Kallithea issues archive

Issue #9: [doc, unicode] UTF-8 issues in the changelog (and not only)

Reported by: 557058%3Adea91e4c-e257-42be-bc28-2cf352c368c8
State: resolved
Created on: 2014-07-14 08:50
Updated on: 2017-06-30 08:41

Description

For example, ‘Vernooij’ shows as ‘Vernoo?’.

Attachments

Comments

Comment by Mads Kiilerich, on 2014-07-14 16:14

Thanks for the hint about where to look for a problem. Here is an example of the problem: https://kallithea-scm.org/repos/kallithea/changeset/9ccdb6c537c9

The username is shown correctly with hg on a utf-8 capable unix command line.

Comment by Mads Kiilerich, on 2014-07-14 16:24

It works fine here. I guess it is caused by running the server with LANG=C and thus disabling some unicode handling.

It should perhaps be documented or made independent of the env settings.

Comment by Mads Kiilerich, on 2014-07-14 19:28

Comment by Thomas De Schampheleire, on 2015-06-16 19:53

@andrew_shadura @kiilerix What is the status of this one?

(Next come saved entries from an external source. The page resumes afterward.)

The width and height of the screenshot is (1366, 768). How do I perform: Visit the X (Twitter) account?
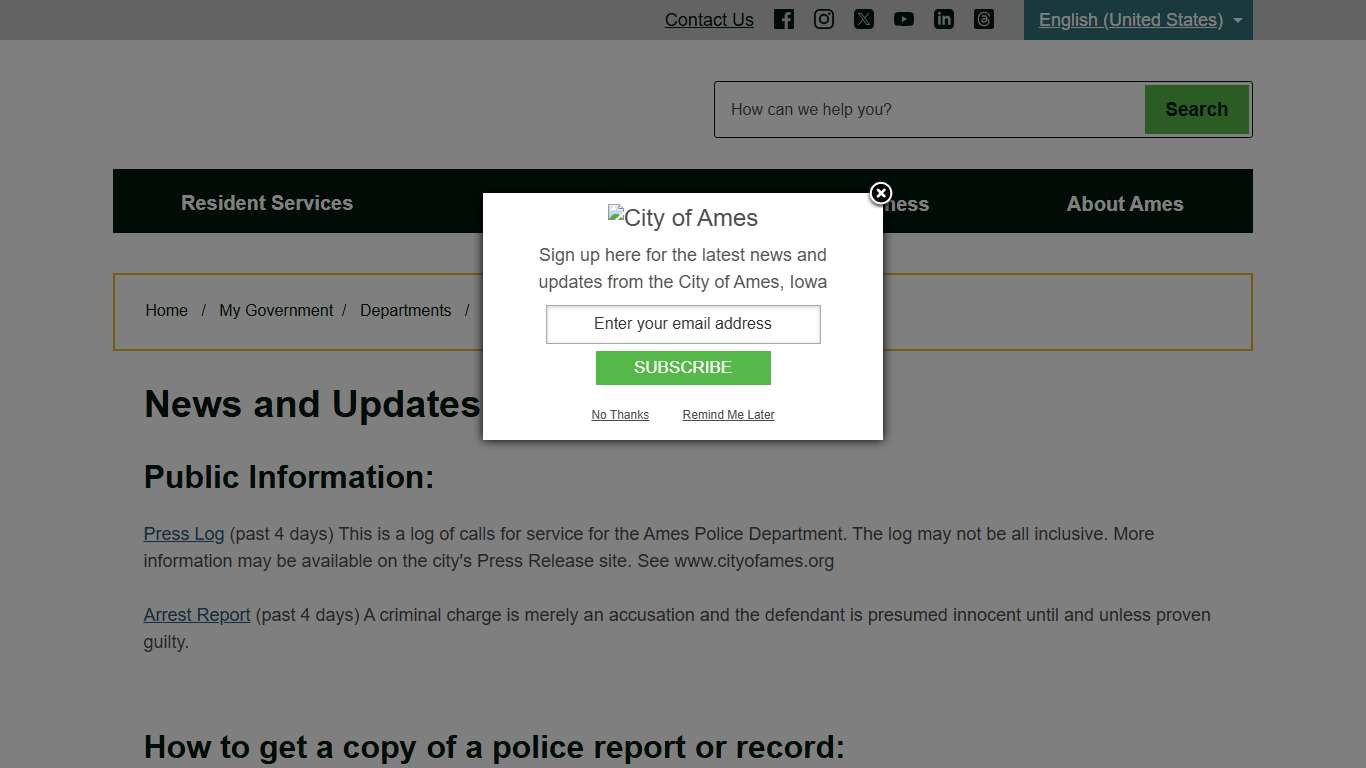click(x=864, y=19)
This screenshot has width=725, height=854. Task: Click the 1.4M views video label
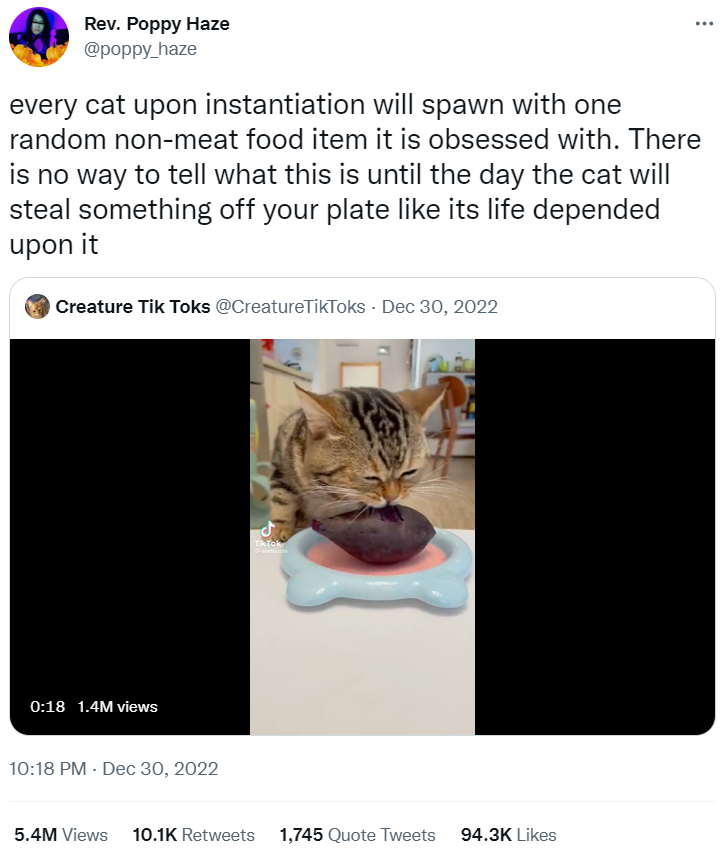click(x=117, y=707)
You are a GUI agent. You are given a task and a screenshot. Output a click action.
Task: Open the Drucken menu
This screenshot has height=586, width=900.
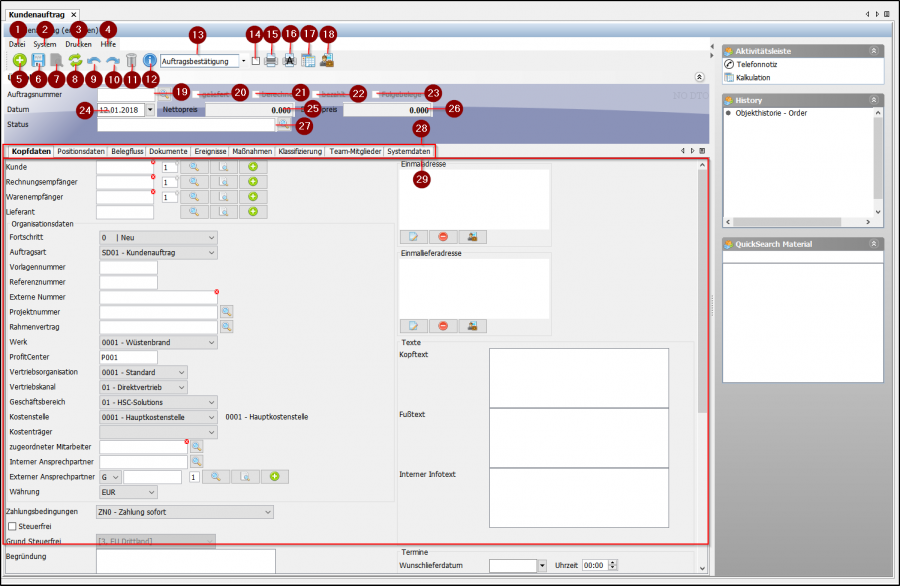tap(78, 44)
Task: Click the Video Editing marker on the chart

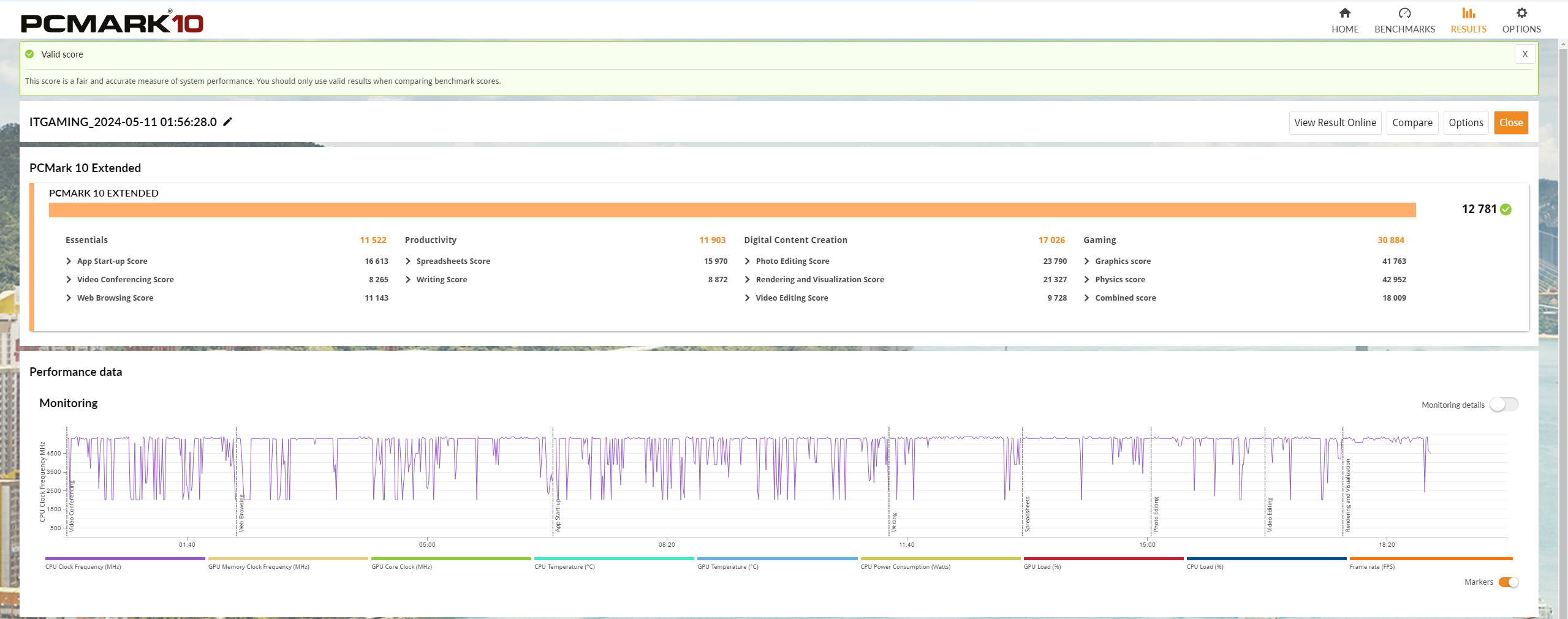Action: [x=1269, y=514]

Comment by Mads Kiilerich, on 2015-06-16 22:31

I'm not entirely sure.

In some areas Mercurial makes naive guess/assumptions of what encoding is used. It might thus be necessary to run Kallithea (and thus hg) in an environment with for example HGENCODING=UTF-8 (or perhaps LANG=UTF-8 ... but that might also have other consequences). I guess it should be tested/reviewed and that code or documentation should be changed.

Comment by Thomas De Schampheleire, on 2015-06-19 12:33

Some info: I encountered errors when users added unicode characters in changeset/pullrequest comments, pullrequest titles or descriptions, ... It turned out that this was caused by the PostgreSQL database having encoding SQL_ASCII rather than the recommended UTF-8 (you can check this with 'psql -l')

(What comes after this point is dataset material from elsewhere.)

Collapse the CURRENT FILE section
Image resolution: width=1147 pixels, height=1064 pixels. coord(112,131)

This in itself was caused by having LC_CTYPE=C set when creating the database initially. Creating the database again (and migrating the existing data) but with LC_CTYPE unset so that the databases are all in UTF-8, made these issues disappear.

For reference, the LANG was always set to en_US.UTF-8 here.

Comment by Mads Kiilerich, on 2015-06-19 16:39

The database encoding might be something that should be mentioned in the documentation?

Comment by Thomas De Schampheleire, on 2015-07-27 20:21

Comment by Andrej Shadura, on 2017-06-28 20:28

I think this can now be closed, we've addressed a bunch of related issues since the date this bug has been reported.

Comment by Andrej Shadura, on 2017-06-28 20:29

Comment by Thomas De Schampheleire, on 2017-06-30 08:41

We should still make sure to update the documentation though: the user still needs to make sure to create the database in UTF-8.